A spacious dive shop lies at the bottom of the very steep hill. Divemaster Glen sorts out the paperwork and a crate for my kit. I take the boat for a couple of dives to check my gear before The Big One. All resorts talk up their reefs online, and Tufi is no exception, and yes, it's good diving, but 'unsurpassed'? I'd send you to Tufi in a heartbeat, but not for their reefs.
I would have come for the wrecks of the P38 Lightning fighter, the B25 Mitchell bomber, or the much acclaimed yet seldom dived wreck of the merchant ship S'Jacob, but they're either out of season, out of range, or seemingly tied up in 'kustom fee' disputes. None of this really matters, because what I've really come for is the B-17.
The Flying Fortress B-17F-20-BO was assigned to the 5th Airforce, 43rd Bombardment Group, 63rd Bombardment Squadron on 7th September 1942, under the command of Capt. Ken McCullar, a keen gambler, who nicknamed the bomber 'Black Jack', after the last two digits of the serial number (124521) A playing card motif of Jack and Ace of Spades was painted on the starboard side of the nose.

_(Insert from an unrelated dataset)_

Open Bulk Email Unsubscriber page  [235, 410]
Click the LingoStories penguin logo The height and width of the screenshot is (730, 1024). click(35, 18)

But after McCullar was lost in another aircraft, it was Lt. Ralph De Loach who took the controls for take off from 7 Mile, (now Moresby's Jackson International airport), with an ad hoc crew for the bombing mission on the night of 10th - 11th July 1943.
Thirty minutes from the target they started to suffer severe engine problems, but pushed on to bomb Buna Canal, the largest Japanese airfield in Rabaul. On the return leg the starboard engine started to vibrate to the point where the crew thought it would detach itself from the wing, the second starboard engine only had limited power, and then they flew into a tropical storm, and became lost.
De Loach said everyone of the ten man crew had written themselves off. So many planes took off and never returned, the fate of their crews unknown, lost to sharks, the Japanese, the cannibals in the Highlands, or the jungle,
Then they broke through the clouds, and attempted to ditch on a shallow reef, but skipped over. The crew, braced for the impact in the radio room, escaped through the overhead hatch, while De Loach went out through the cockpit window. Three injured crewmen were placed in the life raft and the locals from nearby Boga Boga village, who had been on their way to church when the plane crashed, paddled out in their canoes to rescue them from the current. Black Jack sank in less than a minute.
It would be forty three years before she'd be seen again.